Terry Teachout of The Wall Street Journal gave the Public production an unqualified rave. He called it "the most important new musical to come along since The Light in the Piazza", and stated that LaChiusa and Adam Guettel of Piazza were "the two most prodigiously gifted musical-theater songwriters to come along since Stephen Sondheim".

Peter Marks of The Washington Post wrote: "...the composer, Michael John LaChiusa, has written for this world premiere some of the lithest, most dramatically compelling music of his career. And that his collaborator, librettist Sybille Pearson, brings to the stage some potent Lone Star State characters... At its epic length, it becomes an advanced-placement sort of musical — more for the ardent enthusiast than the casual entertainment-seeker."

The Variety reviewer noted that the "inventive score is filled with pleasant melodies that hark to the old West, along with more soaring operatic pieces". However, he felt that "the show is humorless and sometimes incoherent.

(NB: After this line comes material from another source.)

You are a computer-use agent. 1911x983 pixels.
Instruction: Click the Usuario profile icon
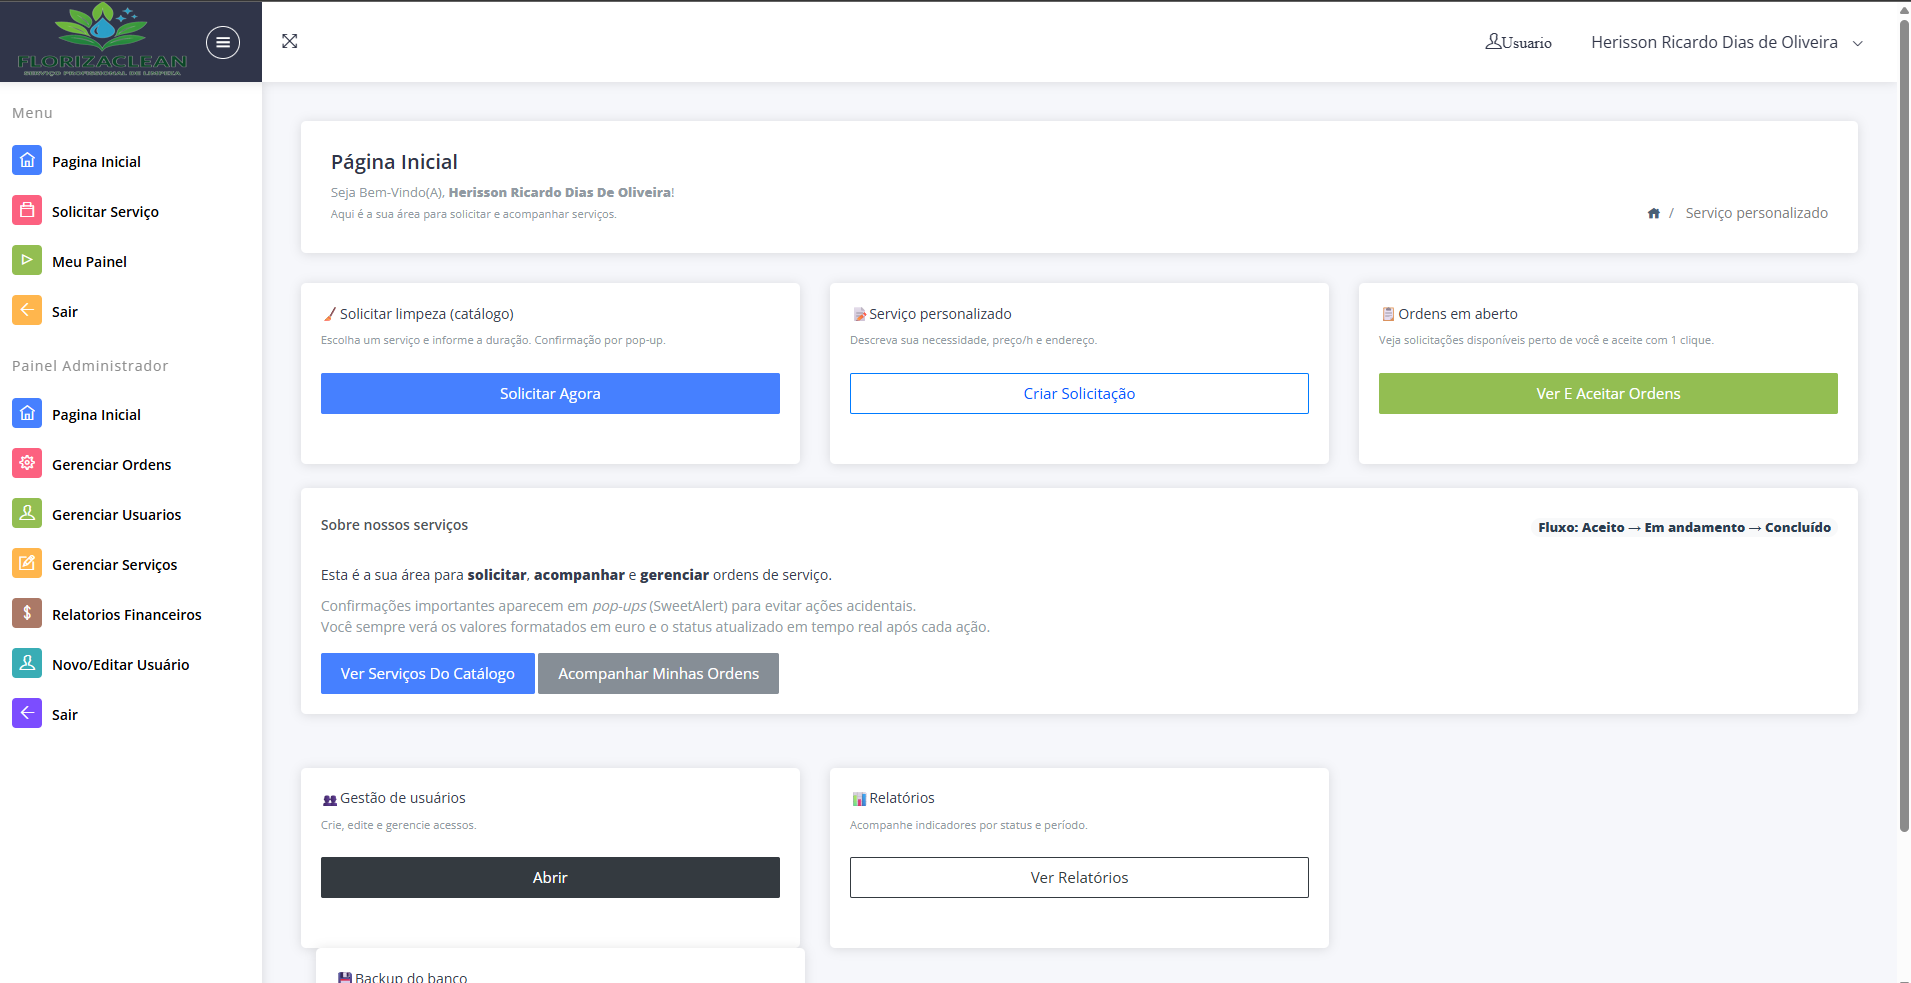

There are choppy, unconnected scenes, especially in the dark and leaden third act. Meanwhile, pivotal highlights such as a principal character's life-changing oil gusher are presented in retrospect, robbing the story of needed spark and surely confusing anyone unfamiliar with the Ferber yarn."

==Awards and nominations==
The musical received eight Drama Desk Award nominations: Outstanding Musical, Outstanding Actor in a Musical (Brian d’Arcy James), Outstanding Actress in a Musical (Kate Baldwin), Outstanding Music, Outstanding Lyrics, Outstanding Book of a Musical, Outstanding Orchestrations (Bruce Coughlin), and Outstanding Sound Design in a Musical. The play received a nomination by the Outer Critics Circle Award for Outstanding New Off-Broadway Musical.

==Recording==
A two-disc cast album of the musical was released on the Ghostlight label in 2013.